Given exercise 1: In the article about the jellyfish exhibit, what two items were used to build the system that drops krill into a tank?

*** Supplied text ***

And jellyfish seemed to suit him, perhaps because the energetic scientist is a little quirky himself. Last week at Point Defiance, Widmer, clad in a blue zoo hoodie and sporting a long, blond beard, easily explained the complex techniques used to raise jellyfish but also spoke warmly about his “jellies” and was quick to crack jokes.
Widmer was behind every aspect of the Jammin’ with Jellies exhibit, from the system that pulls water from Puget Sound, filtering it before sending it back, to the music visitors hear as they look at the jellyfish. He also found some considerable cost savings by building some of the equipment himself and ordering parts from local companies.
A system that dumps krill into one of the tanks, for instance, is made using a garden hose timer and an old plastic cookie jar. Some toy gargoyles perched high above the jellyfish tanks are his own personal touch and are there to ward off “bad juju,” he said.
All joking aside, the new exhibit, Widmer said, is considered the most flexible in the world. Unlike other aquariums, conditions in the tanks at Point Defiance can be altered to house new types of jellyfish from anywhere in the world.
“I can display any type of jellyfish, from the deep sea to the tropics,” he said.
While the aquarium purchased or caught the jellyfish it currently has on display, Widmer hopes to one day propogate all the jellyfish that live in the exhibit. In a room below the main floor of the aquarium, he keeps tanks where some creatures are already growing from the embryonic stages.
“I’m a jellyfish farmer,” he said. “A jelly rancher, you could say.”
And if anyone could grow jellyfish, it’s him. In Monterey, Widmer became an expert on breeding and caring for jellyfish, publishing papers and eventually compiling what he had learned in the book “How to Keep Jellyfish in Aquariums: An Introductory Guide for Maintaining Healthy Jellies.” It was snatched up by aquariums as well as people interested in keeping jellyfish at home.
“I used language everyone could understand and threw in a few years of experience. … Aquariums around the world still use it,” he said.
After completing his PhD as a Fulbright Scholar at the University of St. Andrews in Scotland, where he studied jellyfish in the U.K., Widmer came to the Point Defiance Zoo & Aquarium. He and his wife Alicia, a marine mammal scientist he met in Monterey, moved to Vashon earlier this year, drawn by the beaches and rural living.
On the island, Alicia is now a paraeducator in the special education program at Vashon High School. A few weeks ago, the small class took a field trip to Point Defiance to see the zoo and got a special talk from Widmer about the jellyfish. The students, who studied jellyfish beforehand, took advantage of other fun elements at the exhibit, including donning colorful, life-size jellyfish costumes.
“It was a lot of fun,” Alicia said.
Widmer now walks on the south-end ferry to the zoo each day and says he and Alicia are embracing island life. He recently participated in the BioBlitz, where volunteers counted nine types of jellyfish off the shore of Maury Island.
“This is becoming a home,” he said.
At the aquarium, he already has plans to expand Jammin with Jellies, adding additional tanks. And he’ll soon begin doing research to answer the tough questions behind the fun aquarium creatures. In Puget Sound, apparent increases in jellyfish populations have made headlines and alarmed scientists. But like keeping jellyfish in aquariums, studying them in the wild, he said, is largely uncharted territory.
“That’s all sky’s the limit. Go for it,” he said.

***

Given exercise 2: Rewrite the part of the rows that opens with the line containing "You are a computer-use agent." and closes with the line containing "point(17,142)", with both of those lines included. Keep the requests the same, multiply each coordinate in the answers by 1.25, and round to whole numbers, with halves rounded up.

*** Input data ***

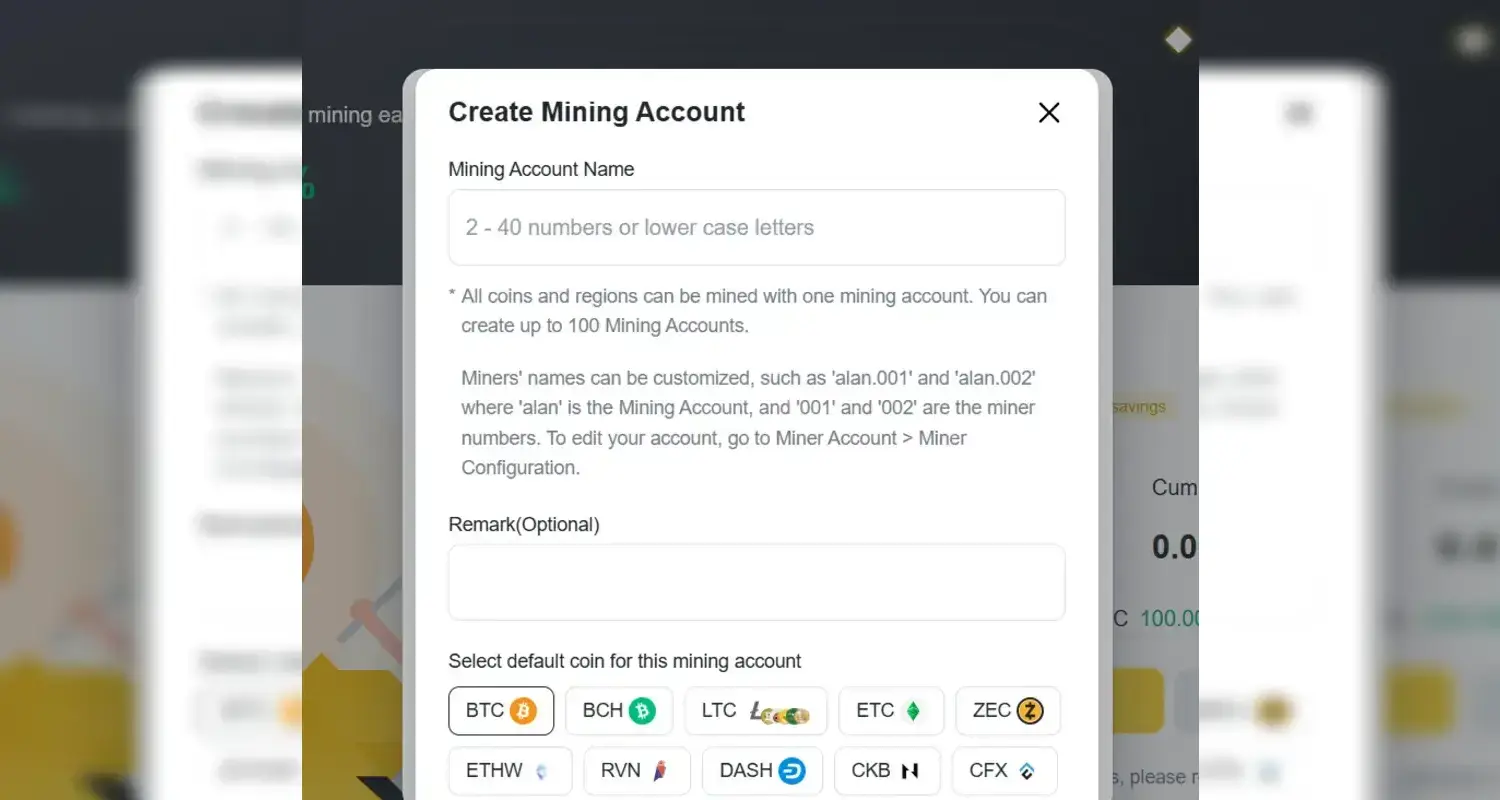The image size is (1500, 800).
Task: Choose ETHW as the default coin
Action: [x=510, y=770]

***
*** Input data ***

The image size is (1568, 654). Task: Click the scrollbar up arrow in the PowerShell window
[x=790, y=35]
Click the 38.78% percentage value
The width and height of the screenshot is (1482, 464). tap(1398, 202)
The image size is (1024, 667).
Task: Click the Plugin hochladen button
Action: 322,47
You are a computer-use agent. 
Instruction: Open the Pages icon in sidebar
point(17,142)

***

Solution 1: A garden hose timer and an old plastic cookie jar.

Solution 2:
You are a computer-use agent. 
Instruction: Open the Pages icon in sidebar
point(21,178)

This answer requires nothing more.